VistaJet’s scientifically tailored cellar for in-flight oenophiles

Wines taste different at altitude – and one private-jet company has turned to science to select its in-flight cellar

Image: Chris Burke

When did you last have a really top-notch glass of wine, in-flight? If you can’t recall, I don’t blame you – it often seems like airlines file the wine list somewhere down below eye masks and earplugs in their list of priorities. 

Clients of VistaJet, however, may be able to tell a different story. Because the world’s first pay-as-you-go private jet company recently introduced a wine programme that wouldn’t look out of place in a Michelin restaurant.

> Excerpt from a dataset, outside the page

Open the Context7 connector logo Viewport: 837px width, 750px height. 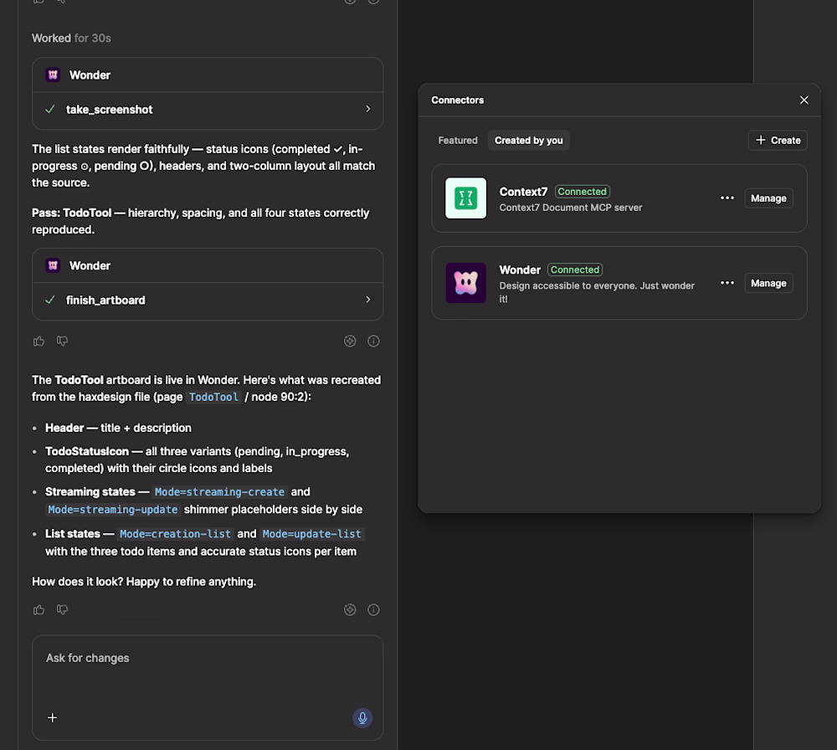coord(466,198)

“I travel more than 800 hours a year and in so many of the cities I’ve been to, wine is one of the common themes, a source of enjoyment, a way of connecting with people – but it’s also a business tool,” explains VistaJet founder Thomas Flohr, who founded the company in 2004 with two jets and now presides over a $2.5bn empire with more than 70 jets around the world. “Getting it right is very important.” Getting it right doesn’t just mean choosing exceptional wines. It also means choosing wines that performed well at altitude. Because research by Oxford University has found that our senses work differently in-flight. When you’re several thousand metres up, fruitiness and sweet notes can be muted, while bitterness and spice notes stay more or less the same. The drone of engines can also dull our sense of taste, while the fall in cabin pressure – and therefore humidity – inhibits our sense of smell. For all these reasons, wines that are more fruity, rich or full-bodied tend to give more satisfaction in-flight than those that are lean, subtle or particularly fragile.

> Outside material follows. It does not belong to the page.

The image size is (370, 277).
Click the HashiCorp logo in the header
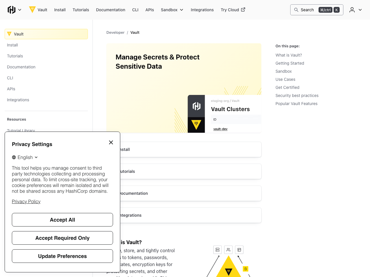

With this research in mind, Flohr decided to conduct a series of in-air and on-the-ground tastings with a mix of science and wine experts, in order to select VistaJet’s new Signature Wine List. Over dinner in London, he unveiled the wines that made the cut: Ruinart’s aromatic Blanc de Blancs champagne, the hedonistic Gaja Rossj Bass Chardonnay 2016, Château Pape Clement’s ripe Pessac-Léognan 2009, Antinori’s renowned Super-Tuscan Solaia 2013 and the deliciously tropical Albert Bichot Corton-Charlemagne Grand Cru 2015. Around 12 new wines will be added to this list each year. 

VistaJet clients who think this all sounds like bunkum can put the science to the test with an in-flight blind tasting helmed by one of the VistaJet hostesses (who are all trained to WSET Level 2, or intermediate level, in wine). They can also avail themselves of the VistaJet wine-concierge service, which supplies advice on buying, investing and getting your fine wine from A to B. And what’s the point in having access to a private jet if you can’t take it on a wine trip? VistaJet can arrange a three-day tour of Tuscany and Umbria that includes dinner with the Antinori family and accommodation on the family estates. Now that’s what I call first-class.